The Current Valuation of Nevsun Resources

There were 301,322,891 shares outstanding, as of December 31, 2016. At the current share price of $2.72, the market capitalization is only $820 million. Nevsun has no debt and it holds cash of approximately $200 million, which means that the enterprise value is only $620 million.

Nevsun’s 60% interest in the Bisha mine alone, with its large land package of 814 km2, is worth more than that. All of the other projects, including Nevsun’s share on the Timok Lower Zone, that will probably become one of the biggest copper deposits, and 100% of the Timok Upper Zone, that provides an after-tax NPV (8%) of nearly $1.35 billion (at the current metals prices of $2.68/lb copper and $1,255/toz), are for free.

Assuming that the Timok Upper Zone reaches its first year of full production in 2022 (assuming that the production levels and costs are equal to numbers presented by the PEA) and that the Bisha long-term production plan remains unchanged, Nevsun’s attributable production should grow to approximately 158 million lb copper, 150 million lb zinc, 70,000 toz gold and 435,000 toz silver. It means revenues of more than $700 million, at the current metal prices.

Much more problematic is estimation of the costs, as some of the information are missing. In 2017, the Bisha mine C1 cash costs are estimated at $0.7 – 0.9/lb copper and $0.9 – 1.1/lb zinc, on a co-product basis. Using the midpoint of the production and cost guidance intervals, we can come to a total sum of $227 million.

Adding to it the sustaining capital costs that are estimated at $26 million and administrative costs that climbed to $20 million in 2016, we can come to costs of approximately $275 million. Assuming that the costs will grow by 3% per year, due to the inflation, we can come to $310 million. But only 60% of this value ($186 million) is attributable to Nevsun. To be more conservative, let’s round it up to $200 million.

According to the PEA, the C3 costs, including gold credits, should be approximately $0.97/lb copper, at Timok. Without gold credits, it should be $1.57. Given that there should be 128 million lb copper produced at Timok in 2022, the total operating costs should be around $201 million. The life of mine sustaining CapEx is projected at $227 million, and the mine life should be 12 years, which means $19 million per year on average. It means that the total costs generated at Timok should be approximately $220 million in 2022. Let’s round it up to $250 million, to be more conservative.

The conservative estimates indicate that if the current metal prices prevail, Nevsun should be able to generate revenues of $700 million and total costs of $450 million in 2022. Using a 30% income tax rate, the earnings should be around $175 million, which leads to EPS of $0.58. Using a conservative P/E of 10, we can come to a price of $5.8 per share. But given that the main asset will be located in Serbia, a safe European country, and that there is also the huge Timok Lower Zone (moreover, it is possible that further discoveries will be made in Eritrea or in Serbia over the next 4 years), a higher P/E ratio should be more reasonable. At a P/E ratio of 15, we are talking about a price target of $8.7. It is 220% above the current share price.
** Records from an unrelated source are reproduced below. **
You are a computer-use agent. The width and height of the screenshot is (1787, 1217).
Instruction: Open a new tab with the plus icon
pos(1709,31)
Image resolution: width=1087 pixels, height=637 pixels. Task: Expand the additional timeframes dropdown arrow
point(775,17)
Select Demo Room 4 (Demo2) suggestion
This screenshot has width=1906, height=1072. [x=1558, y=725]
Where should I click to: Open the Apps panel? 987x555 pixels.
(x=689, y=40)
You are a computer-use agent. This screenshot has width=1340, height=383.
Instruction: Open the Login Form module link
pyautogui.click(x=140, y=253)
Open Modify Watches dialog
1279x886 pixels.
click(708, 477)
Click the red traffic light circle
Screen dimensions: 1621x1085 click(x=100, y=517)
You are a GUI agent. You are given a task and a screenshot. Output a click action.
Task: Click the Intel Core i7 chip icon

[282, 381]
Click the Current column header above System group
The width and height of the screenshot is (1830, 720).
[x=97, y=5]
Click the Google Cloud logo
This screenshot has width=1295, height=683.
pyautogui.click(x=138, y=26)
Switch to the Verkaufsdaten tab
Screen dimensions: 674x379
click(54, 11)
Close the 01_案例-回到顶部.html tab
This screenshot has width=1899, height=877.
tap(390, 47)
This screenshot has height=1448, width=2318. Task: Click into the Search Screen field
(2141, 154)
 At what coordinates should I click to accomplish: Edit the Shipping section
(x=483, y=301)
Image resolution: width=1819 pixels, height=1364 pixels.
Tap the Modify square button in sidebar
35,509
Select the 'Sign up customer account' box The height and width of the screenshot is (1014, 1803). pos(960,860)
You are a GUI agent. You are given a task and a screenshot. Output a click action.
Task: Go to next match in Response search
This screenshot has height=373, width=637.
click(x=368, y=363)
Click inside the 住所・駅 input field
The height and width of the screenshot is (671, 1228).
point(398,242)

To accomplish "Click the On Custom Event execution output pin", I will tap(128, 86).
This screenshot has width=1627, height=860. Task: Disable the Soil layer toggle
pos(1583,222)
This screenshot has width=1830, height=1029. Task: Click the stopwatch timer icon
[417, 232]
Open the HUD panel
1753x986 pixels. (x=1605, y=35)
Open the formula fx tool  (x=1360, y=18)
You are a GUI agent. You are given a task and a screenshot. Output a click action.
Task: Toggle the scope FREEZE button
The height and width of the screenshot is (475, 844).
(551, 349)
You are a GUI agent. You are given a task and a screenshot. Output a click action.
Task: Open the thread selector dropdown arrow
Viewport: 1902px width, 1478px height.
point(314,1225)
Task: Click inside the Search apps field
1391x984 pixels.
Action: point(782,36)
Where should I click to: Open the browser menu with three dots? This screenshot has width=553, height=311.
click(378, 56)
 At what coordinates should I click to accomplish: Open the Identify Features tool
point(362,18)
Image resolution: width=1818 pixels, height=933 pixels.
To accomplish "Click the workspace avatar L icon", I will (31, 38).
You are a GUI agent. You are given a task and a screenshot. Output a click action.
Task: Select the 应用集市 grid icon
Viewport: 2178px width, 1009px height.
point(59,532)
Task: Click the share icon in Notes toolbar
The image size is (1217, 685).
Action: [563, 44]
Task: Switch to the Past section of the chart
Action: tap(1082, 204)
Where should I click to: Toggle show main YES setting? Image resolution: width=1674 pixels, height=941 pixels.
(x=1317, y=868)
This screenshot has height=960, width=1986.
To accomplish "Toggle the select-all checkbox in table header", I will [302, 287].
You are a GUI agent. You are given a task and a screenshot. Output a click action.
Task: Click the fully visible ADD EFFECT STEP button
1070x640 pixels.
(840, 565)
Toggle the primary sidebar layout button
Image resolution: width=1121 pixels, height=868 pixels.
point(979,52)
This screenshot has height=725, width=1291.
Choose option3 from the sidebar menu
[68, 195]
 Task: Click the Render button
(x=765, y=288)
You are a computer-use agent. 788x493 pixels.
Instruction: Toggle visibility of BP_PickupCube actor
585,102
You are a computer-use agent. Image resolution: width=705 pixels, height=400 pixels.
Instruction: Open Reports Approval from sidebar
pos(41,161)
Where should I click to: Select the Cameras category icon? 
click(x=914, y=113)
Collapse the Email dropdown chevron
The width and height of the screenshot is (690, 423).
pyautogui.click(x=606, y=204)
The market reaction on the recent news was very negative. As the problems with the copper circuit have been known for some time, the selloff was probably caused mainly by the 75% dividend cut. But the dividend cut is a positive step from the longer-term point of view. Thanks to this strategic decision, Nevsun should be able to fund its extensive exploration activities, as well as the Timok Upper Zone development from its internal sources. The current enterprise value of Nevsun Resources is only $620 million, which is hardly the value of the Bisha mine, not to talk about Timok and the other projects. As the available data show, if the current metals prices prevail, Nevsun’s share price can easily attack the $10 level by 2022.